On Wednesday, The New York Times published a scathing op-ed trashing President Trump written by an anonymous senior White House official (or so the paper claims). The author pompously painted them self as part of a secret, superhero-like team in the White House keeping the wildly unstable President from harming us all. Of course, the liberal media went absolutely bonkers for it. During the evening newscasts, ABC, CBS, and NBC spent almost 15 minutes combined pushing the writer’s claims.
In all, the three networks spent 14 minutes and 44 seconds on the anonymous editorial. ABC’s World News Tonight spent the most time at five minutes and 48 seconds. CBS Evening News clocked in at four minutes and 44 seconds. NBC Nightly News brought up the rear (but still close behind) with four minutes and 12 seconds.
The reason ABC’s one segment lasted the longest was due to the fact that chief White House correspondent Jon Karl seemed to be reading the entire essay to viewers. If it was an incendiary claim, he seemed to make sure to repeat it. In the transcript below is a sample of Karl’s long-winded read-a-long.

▶ **COLLECTED DATA**:
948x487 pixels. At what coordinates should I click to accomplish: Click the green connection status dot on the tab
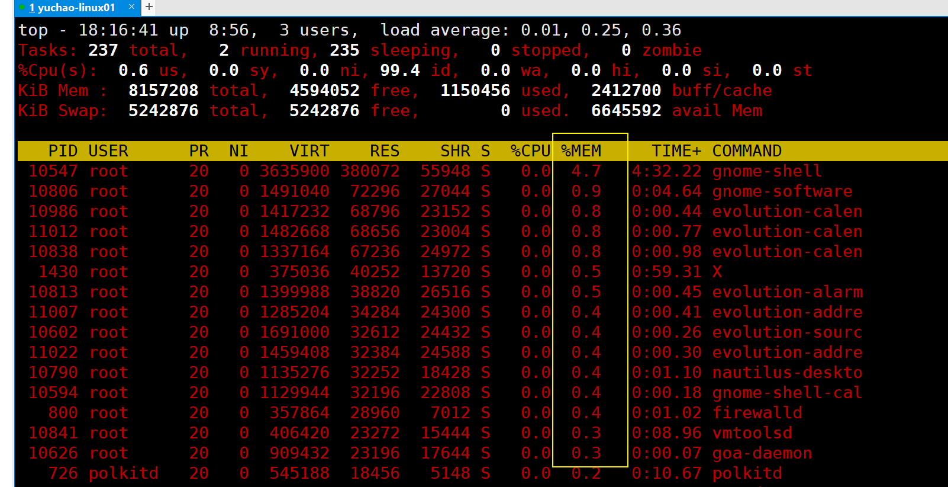click(22, 8)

▶ **EXERCISE PROMPT**: Could you set down, word for word, the stretch of the text about network coverage of the anonymous op-ed that runs from "The reason ABC’s" up to and including "Karl’s long-winded read-a-long."?

▶ **ANSWER FOR THE TASK**:
The reason ABC’s one segment lasted the longest was due to the fact that chief White House correspondent Jon Karl seemed to be reading the entire essay to viewers. If it was an incendiary claim, he seemed to make sure to repeat it. In the transcript below is a sample of Karl’s long-winded read-a-long.